But I run into trouble when trying to iterate over an array, it seems this is only possible with Array literals.

There is certainly a more manual way to do this, but I thought it would be fun to automate.

I have several model files, and I want to scan for possible ./sql/*.sql files with related SQL statements to prepare the model (e.g., migrations, etc). The SQL files live on their own to make development easier; but I also want to include them in the program so I can execute the statements when the program runs.

I’ve been messing with something like the following: This version breaks on undefined macro variable.

   abstract struct Model
      @@statements = [] of String

      def self.migrate
        puts "running sql #{@@statements}"
      end

      macro inherited
        path = Path.new __FILE__
        search = path.parent.join "sql", "*.sql"
        globs = Dir.glob search
        if globs.size > 0
          @@statements << ECR.render {{ globs[0] }}. # YIKES!
        end

        migrate()
      end
   end

All your logic executes at runtime, but ECR runs at compile time.
So… which one do you want?
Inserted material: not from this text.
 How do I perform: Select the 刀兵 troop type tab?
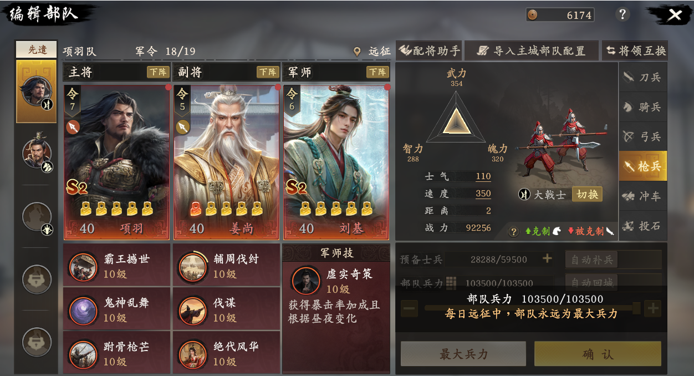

Should the sql files be loaded at runtime or when you build the program (and then bake them into the binary)?

I want to load the SQL via ECR at build time.

Then execute those strings at runtime. :slight_smile:

Well, I’ve found a path forward. Not sure if it’s the correct way but it’ll do.

I was reading through the ECR docs and ended up in the source, saw the call to the {{ run ... }} command and thought that was interesting.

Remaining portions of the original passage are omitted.